Bei ihrer Ankunft hatte Amy die Freundin im Vorgarten angetroffen, wie sie gerade Hemden und Pyjamas auf den Rasen pfefferte. Amy war ihr ins Haus gefolgt und dabei mehrfach über Gegenstände und Kleidungsstücke gestolpert, die überall verstreut herumlagen.
»Was um Himmels willen ist denn hier los?« hatte sie atemlos gefragt, sobald die Tür hinter ihr geschlossen worden war. »Was ist passiert?«
Sue atmete schwer.
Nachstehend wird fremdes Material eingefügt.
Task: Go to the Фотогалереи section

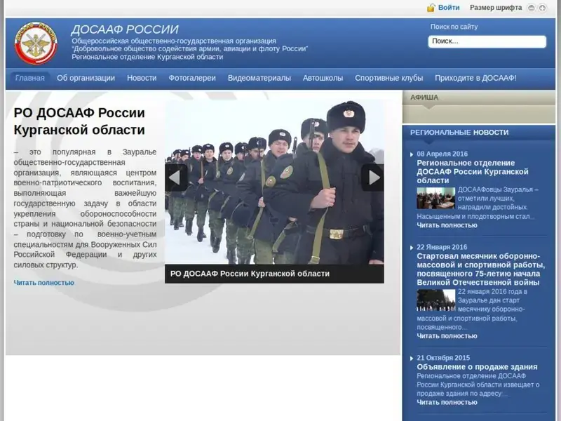Action: [192, 78]
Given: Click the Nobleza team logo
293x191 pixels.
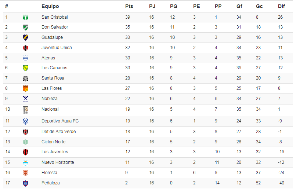Looking at the screenshot, I should pos(25,99).
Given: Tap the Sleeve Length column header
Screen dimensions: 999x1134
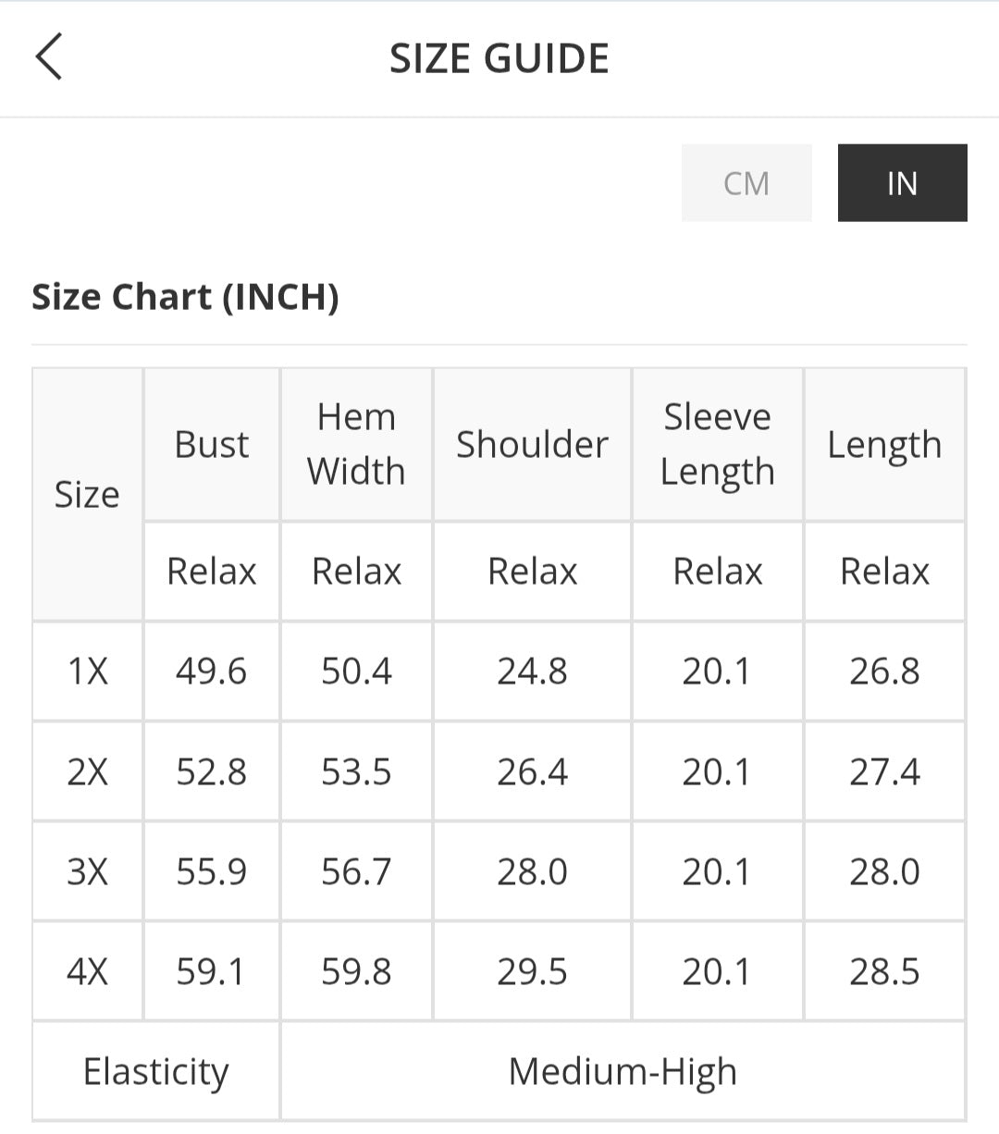Looking at the screenshot, I should [717, 445].
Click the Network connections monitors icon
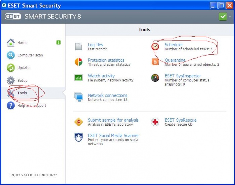 coord(78,97)
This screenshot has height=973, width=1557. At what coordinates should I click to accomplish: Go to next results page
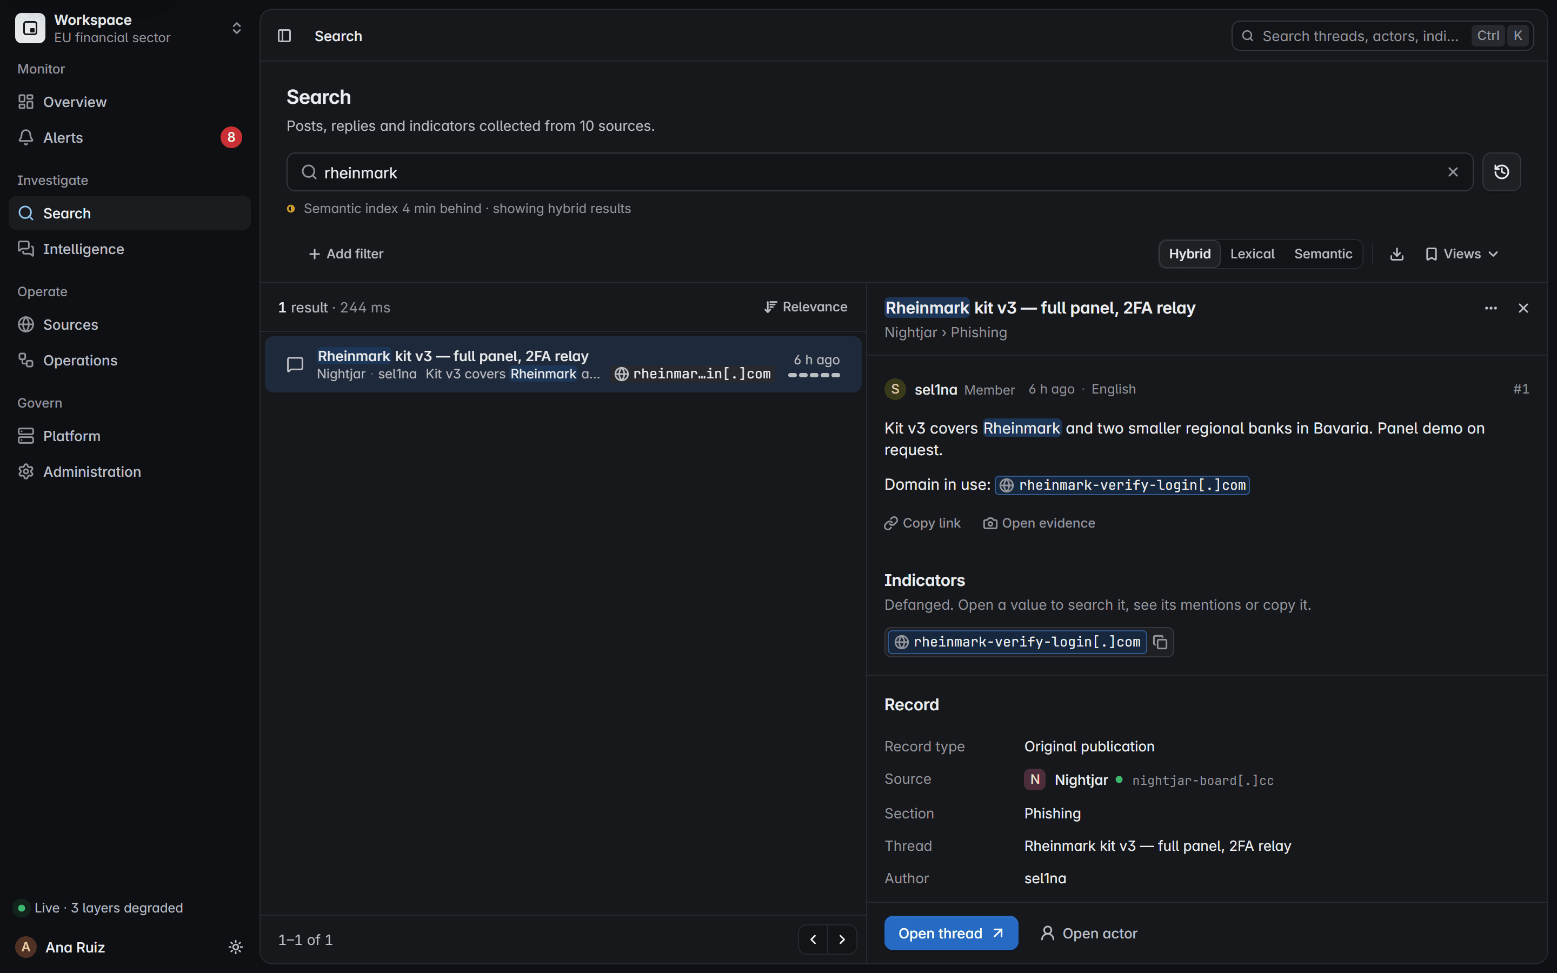[x=842, y=940]

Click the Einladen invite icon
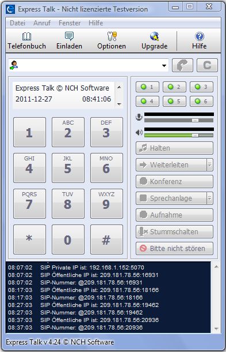(x=69, y=36)
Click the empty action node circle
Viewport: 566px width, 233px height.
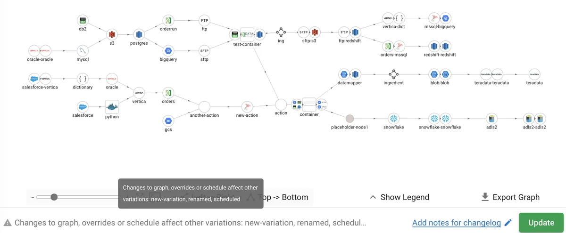coord(281,104)
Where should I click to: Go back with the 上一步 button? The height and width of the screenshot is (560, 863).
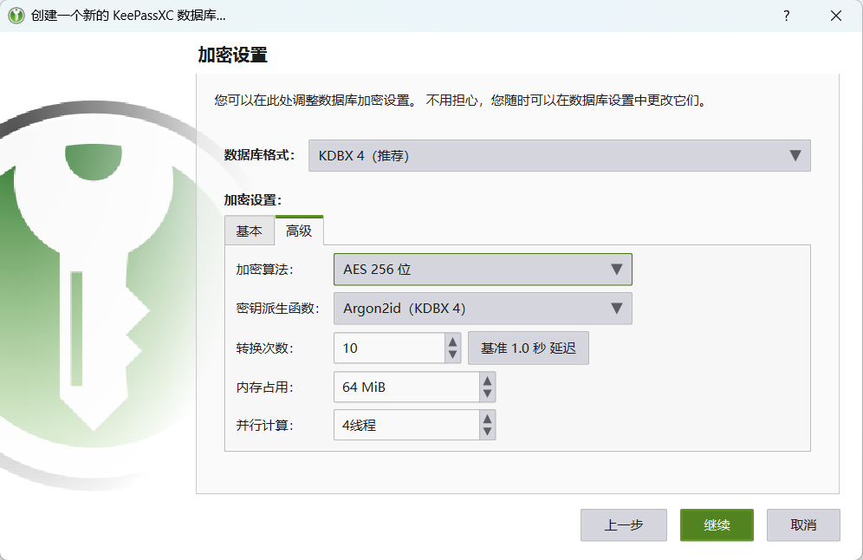(623, 525)
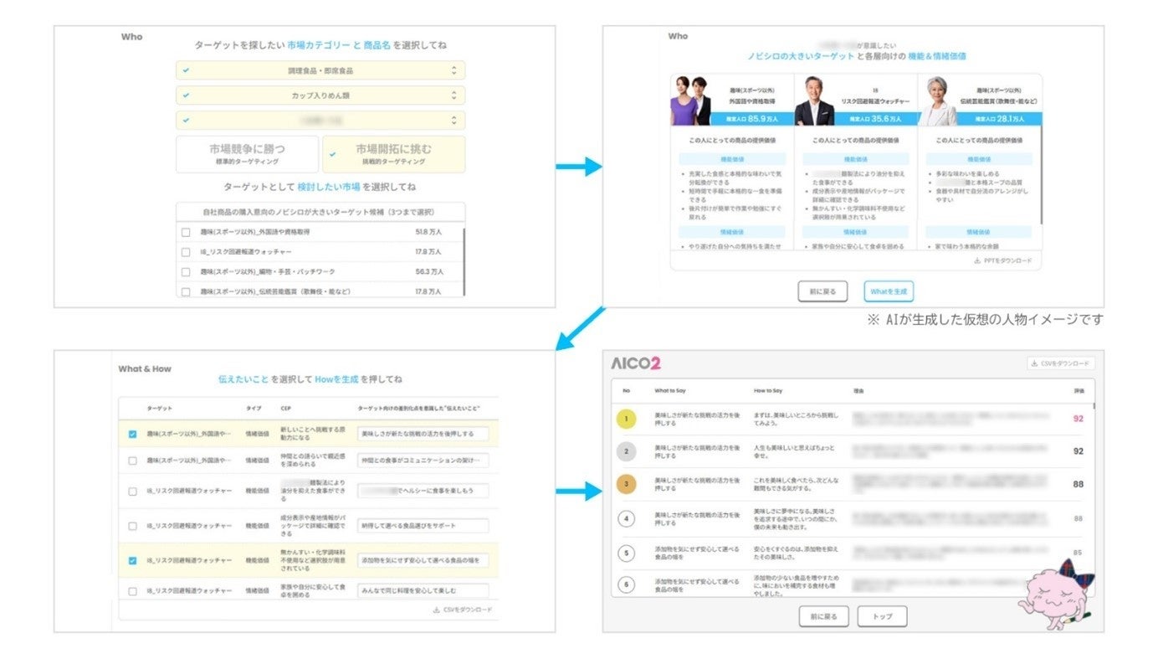This screenshot has height=664, width=1158.
Task: Click the rank 4 circle badge
Action: point(626,519)
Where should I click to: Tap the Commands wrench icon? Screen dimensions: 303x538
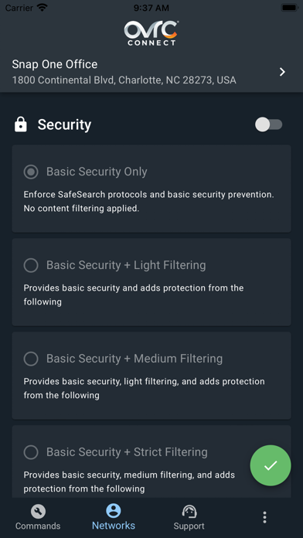(x=38, y=511)
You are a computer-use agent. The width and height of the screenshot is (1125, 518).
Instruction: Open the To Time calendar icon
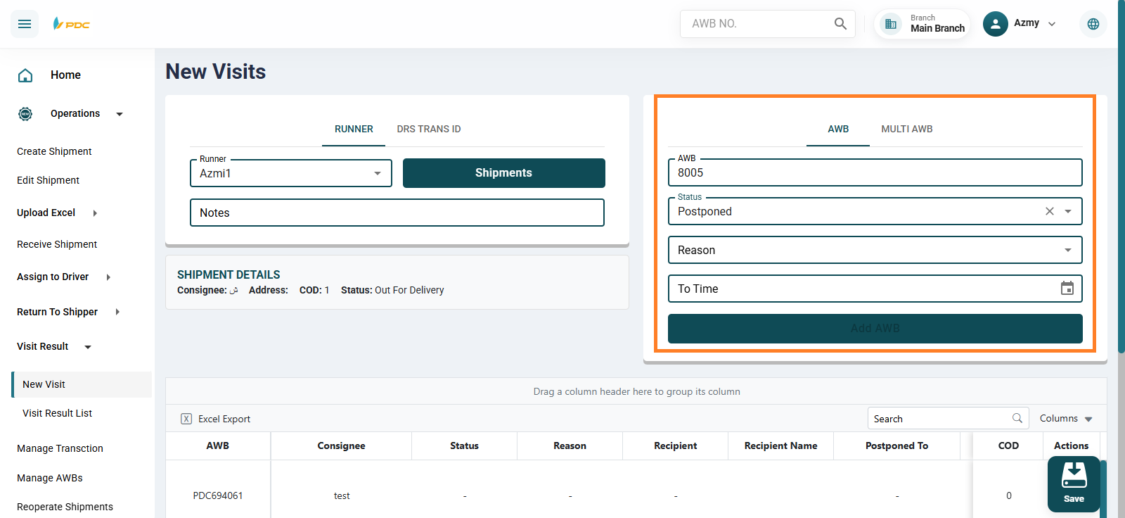point(1067,289)
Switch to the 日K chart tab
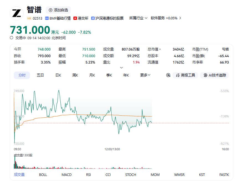 [x=58, y=75]
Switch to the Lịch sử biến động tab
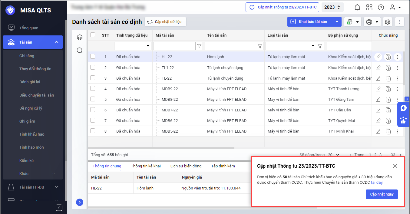The image size is (410, 214). (x=186, y=166)
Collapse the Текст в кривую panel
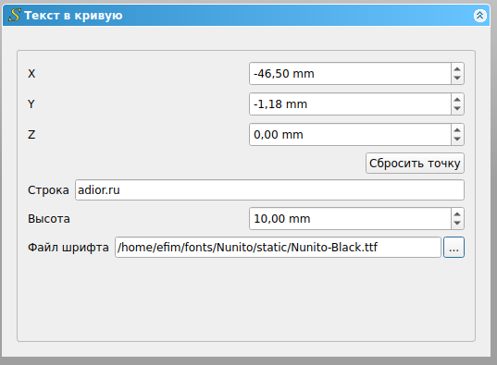Screen dimensions: 497x365 [x=480, y=15]
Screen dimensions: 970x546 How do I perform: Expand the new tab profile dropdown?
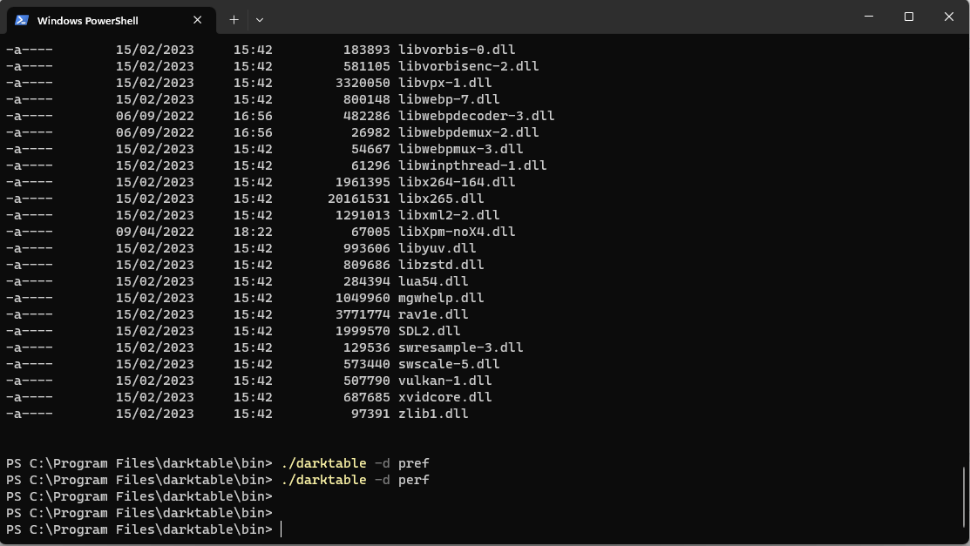pyautogui.click(x=260, y=19)
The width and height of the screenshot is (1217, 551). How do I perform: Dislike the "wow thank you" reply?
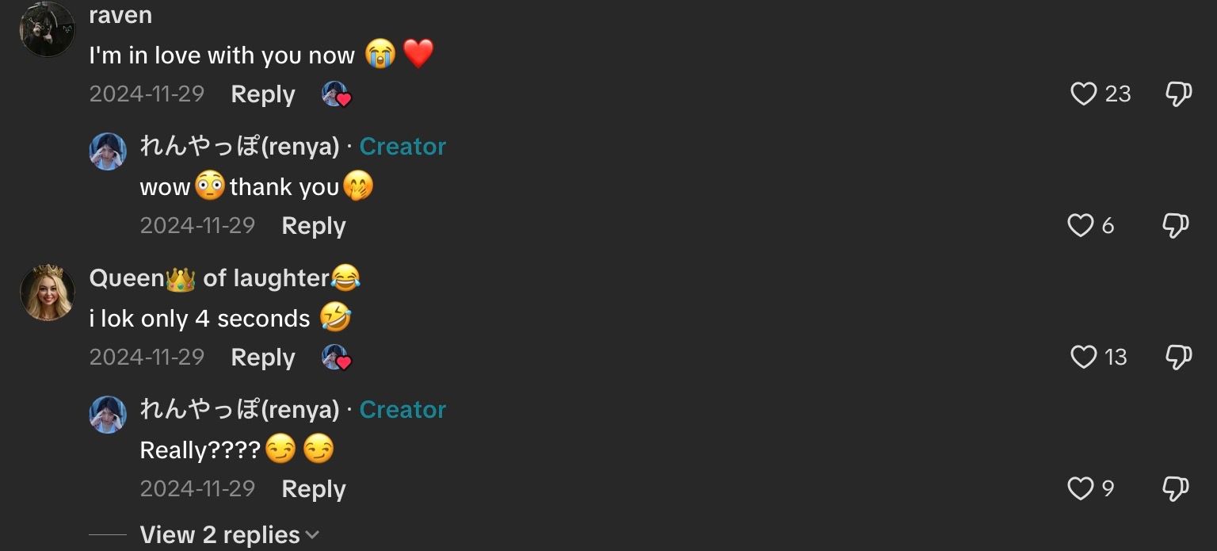[1175, 226]
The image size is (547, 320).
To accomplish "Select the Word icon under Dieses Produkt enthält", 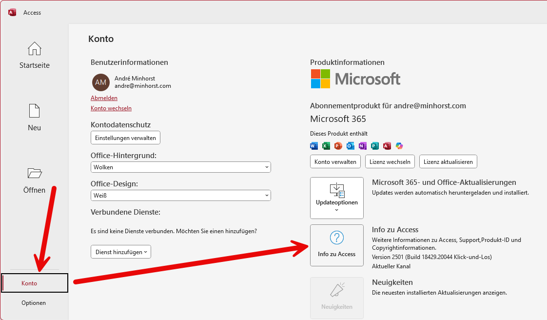I will (x=314, y=145).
Sie streckte die Arme aus, so als wolle sie sich selbst überzeugen, daß sie leer waren. »Alles weg!«
»Warum liegen die vielen Sachen da draußen?« Amy versuchte, Sues Hand zu nehmen, doch die Freundin entzog sie ihr. »Bitte, Sue! Nun sag doch was!«
»Ich hab die Schlösser auswechseln lassen. Von einem Mann aus Lacey Green.« Sue sah sich prüfend um, so als mache sie stumm eine Art Bestandsaufnahme. Amy folgte ihrem Blick. Es kam ihr so vor, als fehlten einige Dinge.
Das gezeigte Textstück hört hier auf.